Melting glaciers release massive amounts of carbon, affecting marine ecosystems
Melting glaciers do not only contribute to rising sea levels, they also release massive amounts of organic carbon which could significantly affect high-latitude marine ecosystems, especially those surrounding the major ice sheets, a new study has found.
Marine ecosystems that surround major ice sheets typically receive very small amounts of land-to-ocean fluxes of organic carbon. Melting glaciers could change that flow considerably.
What will happen to all the organic carbon held in glaciers when they melt, scientists from Florida, Alaska and Switzerland wonder.
This study, the first to estimate what the global impact of melting ice sheets might be, has been published in Nature Geoscience.
Scientists have carried out field work in Alaska and Tibet, among other places as part of this study. (Robert Spencer/Florida State. Image: Eurekalert)
Team member, Florida State University assistant professor Dr. Robert Spencer said:
“This is the first attempt to figure out how much organic carbon is in glaciers and how much will be released when they melt. It could change the whole food web. We do not know how different ecological systems will react to a new influx of carbon.”
Ice sheets and glaciers contain approximately 70% of the Earth’s freshwater. Their melting is a major contributor to rising sea levels. However, glaciers also hold carbon derived from both primary production on the glaciers themselves and deposition of materials such as soot or other fossil fuel combustion byproducts.
The scientists studied readings from ice sheets in mountain glaciers worldwide, the Greenland ice sheet, and the Antarctic ice sheet.

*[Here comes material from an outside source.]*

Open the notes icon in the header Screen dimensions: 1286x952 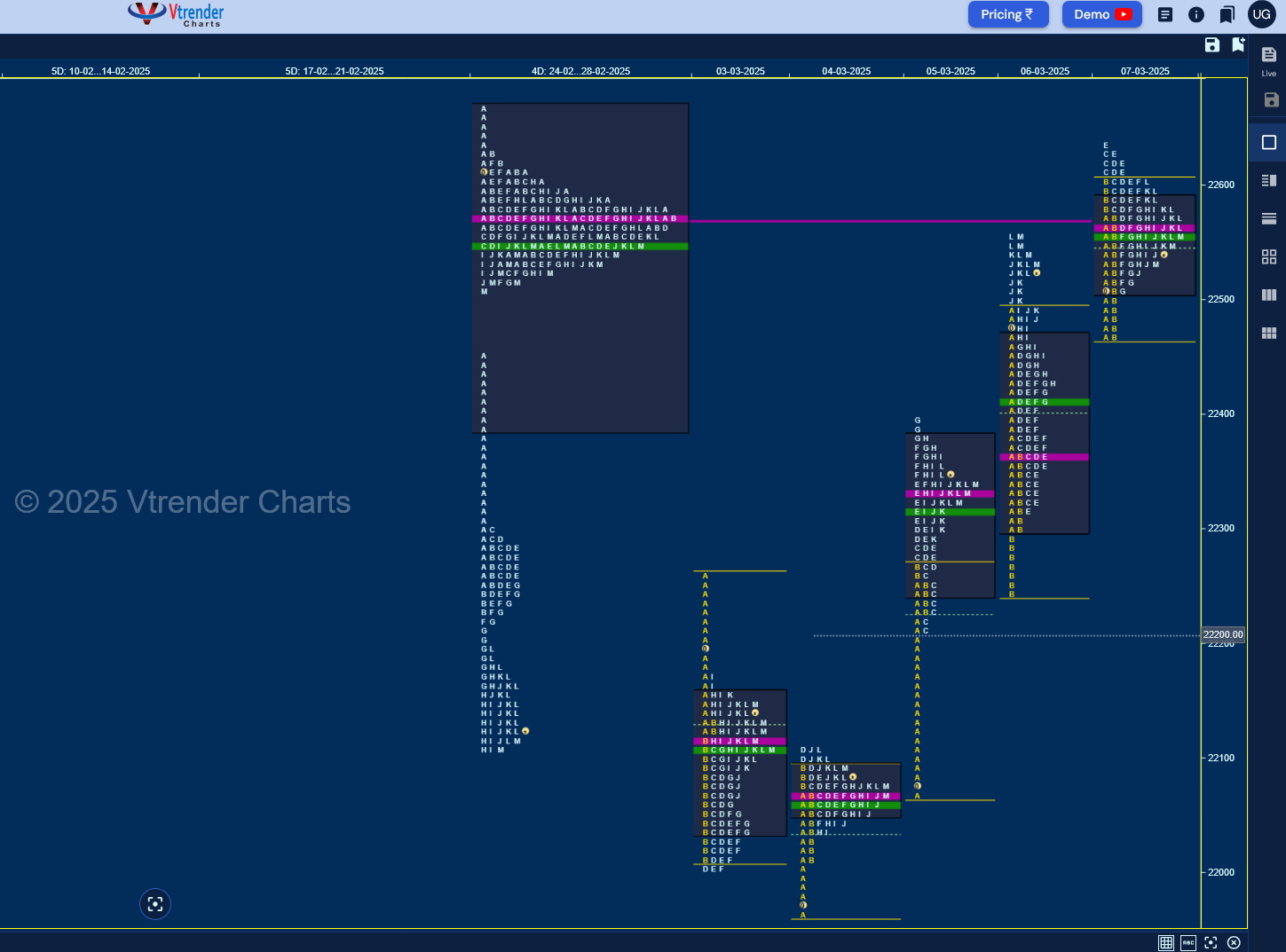1165,14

Their aim was to measure the total amount of organic carbon stored in the global ice reservoir.
Carbon release from melting glaciers could change the whole food web, says Dr. Spencer (Image: Florida State University)

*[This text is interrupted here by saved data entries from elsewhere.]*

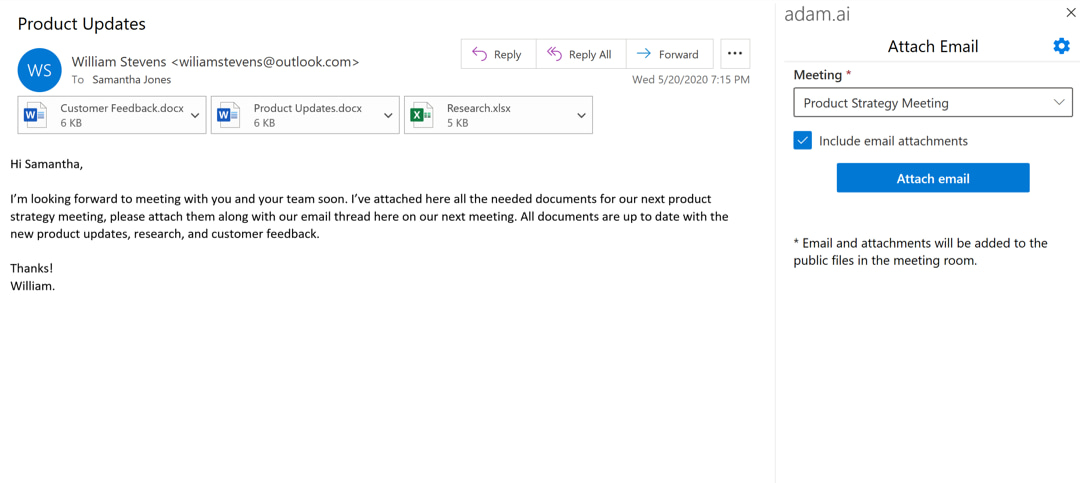Close the adam.ai side panel
This screenshot has height=483, width=1080.
click(x=1068, y=12)
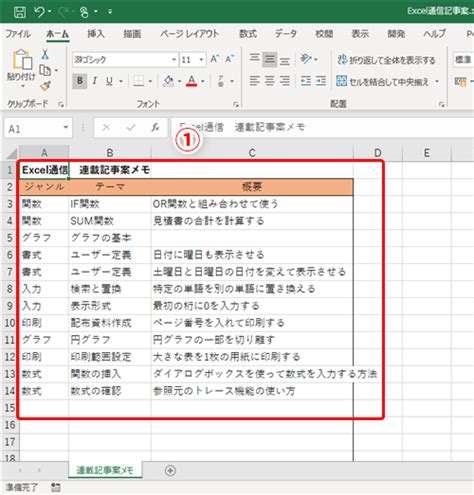This screenshot has height=495, width=474.
Task: Toggle Bold formatting button
Action: tap(80, 81)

A lot of carbon stored there
The authors calculated that over the next 35 years, the amount of organic carbon exported in glacier outflow will rise by 50%. That’s an awful lot of carbon – equivalent to half the amount of carbon in the Mississippi River being added to our oceans annually from melting glaciers.
Lead author, Eran Hood Ph.D., a scientist with the University of Alaska Southeast, said:
“This research makes it clear that glaciers represent a substantial reservoir of organic carbon. As a result, the loss of glacier mass worldwide, along with the corresponding release of carbon, will affect high-latitude marine ecosystems, particularly those surrounding the major ice sheets that now receive fairly limited land-to-ocean fluxes of organic carbon.”
Dr. Spencer and colleagues say they are carrying out further studies to determine what the impact will be when the carbon is released into existing bodies of water.
Dr. Spencer said:
“The thing people have to think about is what this means for the Earth. We know we’re losing glaciers, but what does that mean for marine life, fisheries, things downstream that we care about? There’s a whole host of issues besides the water issue.”
Citation: “Storage and release of organic carbon from glaciers and ice sheets,” Eran Hood, Tom J. Battin, Jason Fellman, Shad O’Neel & Robert G. M. Spencer. Nature Geoscience (2015). doi:10.1038/ngeo2331. Received 15 March 2014. Accepted 21 November, 2014. Published online 19 January, 2015.